E’ interessante che l’autore dei video che hanno fatto da sponda all’intenzione americana di bombardare, sia l’organizzazione “Syrian American Medical Society” (Sams). Si tratta di un potente centro di lobbying finanziato dagli Usaid che funziona nelle aree ribelli (dove opera anche in tandem con l’organizzazione “White Helmet”). In quelle aree la Ong svolge la duplice funzione di pubblica assistenza (per abbonimento della popolazione) e di propaganda per “stimolare una guerra di cambiamento contro il regime”: in definitiva, questa organizzazione è guidata dagli Stati Uniti e persegue gli stessi obiettivi degli Usa.

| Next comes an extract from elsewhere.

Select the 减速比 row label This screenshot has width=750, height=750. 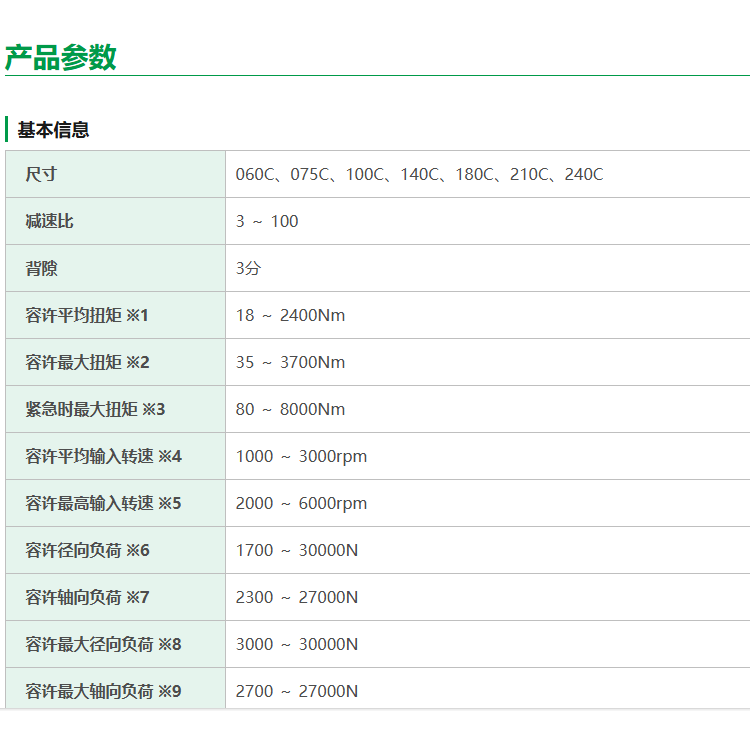point(49,221)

Naturalmente se i governi fossero in buona fede — in considerazione della natura prettamente politica di questa organizzazione — la avrebbero esclusa da ogni attendibilità. Invece, anche questa volta gli Stati Uniti hanno ordinato la rappresaglia missilistica basandosi sulle “prove” della Sams: è esattamente la fotocopia di quanto già accaduto in occasione del precedente attacco chimico di Khan Sheikhoun (4 aprile 2017), avvenuto in un’area controllata da Al Qaeda. Come ricorderete, anche in quell’occasione — esattamente a 3 giorni del presunto attacco chimico ed ancor prima di ogni indagine indipendente — la rappresaglia statunitense di 59 missili Tomahawk si basò sui video diffusi dalle due organizzazioni.
Insomma il meccanismo di reciproca dipendenza ed assistenza funziona sempre, avviene con un meccanismo collaudato che è simile a quello della disinformazione giornalistica, ovvero della propaganda di guerra che fa da velina ai governi. Tutto si compie per la disonestà dei politici dunque e non per i fatti specifici; per spiegare ancor meglio come cominciano le guerre, parafrasando Karl Kraus potremmo dire: “I diplomatici raccontano bugie ai giornalisti, poi fingono di credere a quello che leggono”.